Kathryn Flett at The Telegraph reviews Spiritland, a music-led venture next to Granary Square, King’s Cross, all about jazz, rock, soul and dub, however there’s also food available (and from ex-Brawn chef Owen Kenworthy no less)…

“Spiritland is, indeed, a bit weird. It doubles as a recording studio (you can see the booths from your table) and has its own radio station. In the bar, it sells vinyl, along with spirits and headphones.

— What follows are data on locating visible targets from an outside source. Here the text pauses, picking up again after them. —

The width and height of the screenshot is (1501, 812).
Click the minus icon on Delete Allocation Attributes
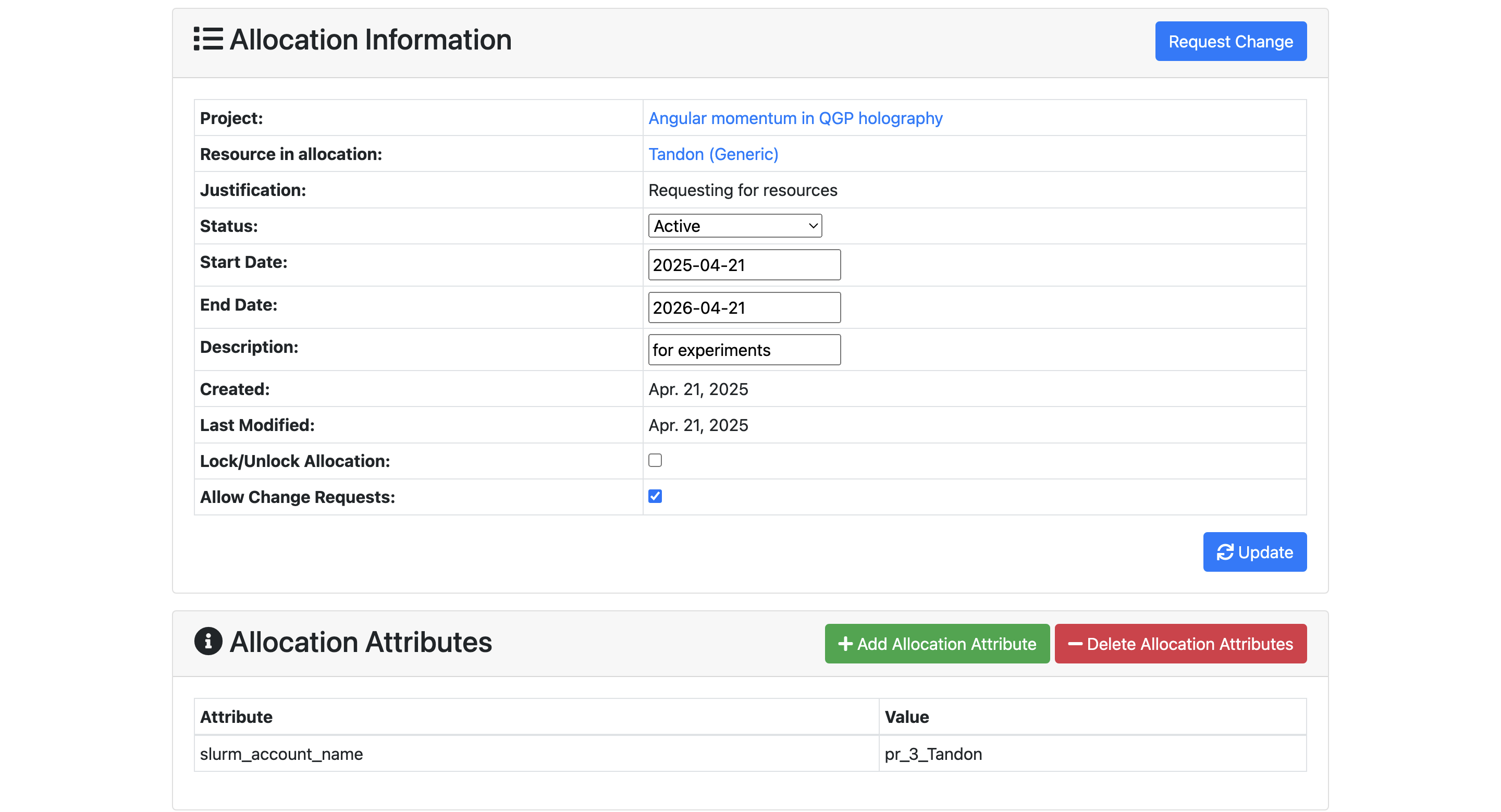pyautogui.click(x=1075, y=644)
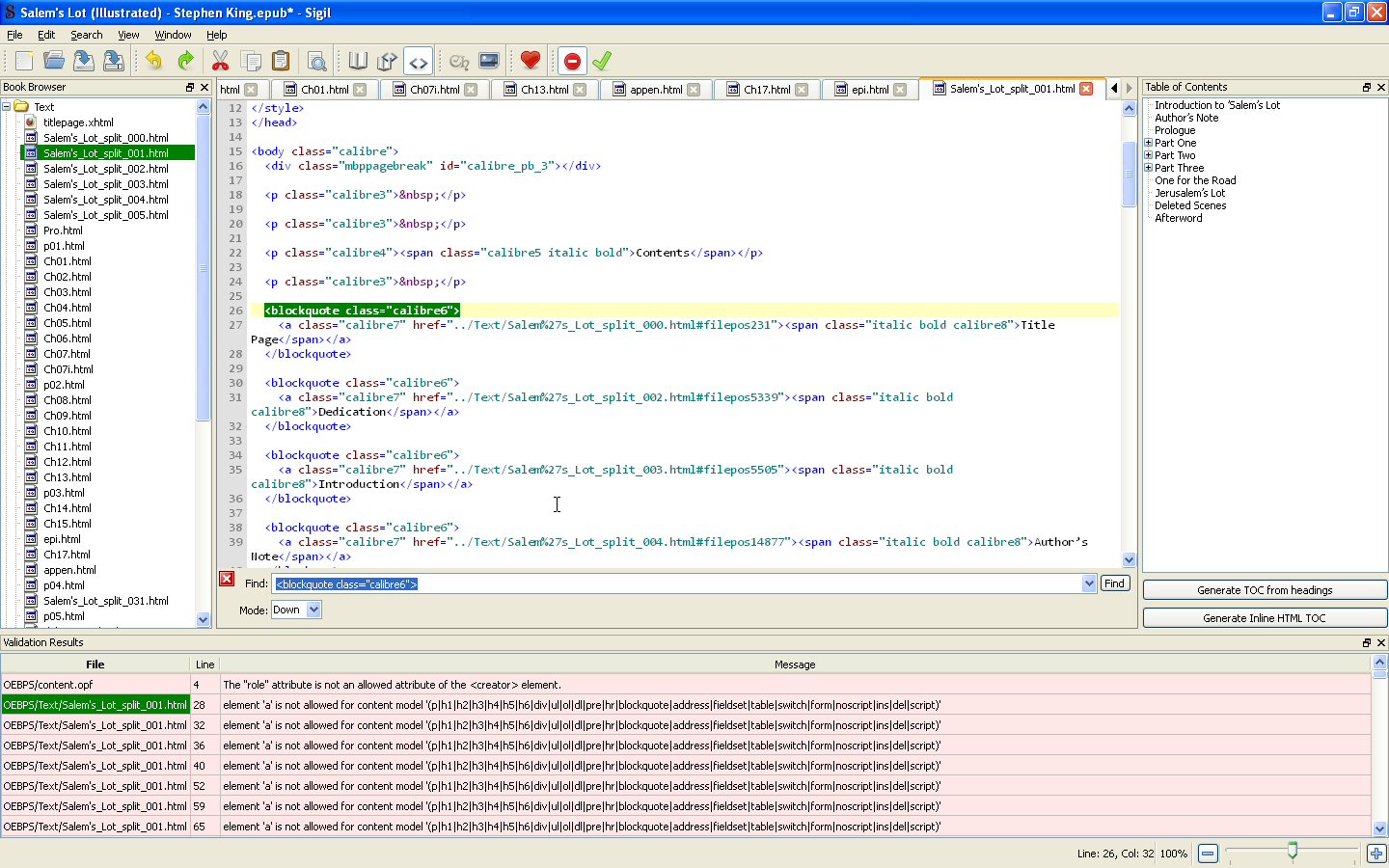1389x868 pixels.
Task: Expand Part Three in Table of Contents
Action: 1148,168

“Spiritland may be the very incarnation of casual dining, but the kitchen is overseen by Owen Kenworthy, ex-Sonny’s and Brawn. Service was warm and super-efficient ”

 

 

Tom Parker Bowles in The Daily Mail delivers his verdict on Covent Garden newcomer Oystermen – a pop-up turned permanent venture featuring, you guessed it, bivalves as the star dish…

“A place as small, sweet and perfectly formed as its Essex Kumamotos, one of three oyster varieties available today. I ask for Tabasco, but instead am offered an alternative array that makes my heart thump with endorphin-fuelled glee.

“It’s not just the oysters that delight. A crab beignet is light and lovely, generous with the crustacean, and fried with a knowing hand. Taramasalata is alabaster-white and sexily sloppy, with serious smoke and fishy depth. Plaice comes garlanded with samphire and capers, and awash in a slick of brown butter. This is a fish that demands utter freshness. Here, every wish is fulfilled, and it’s cooked with a typically confident hand too.

“There are certainly no flies on these Oystermen, and the place is imbued with an admirable economy, a no-nonsense purity that flows through its veins. Excellent, predominantly British seafood, expertly cooked. The wine list is well priced and interesting, the service spot-on.”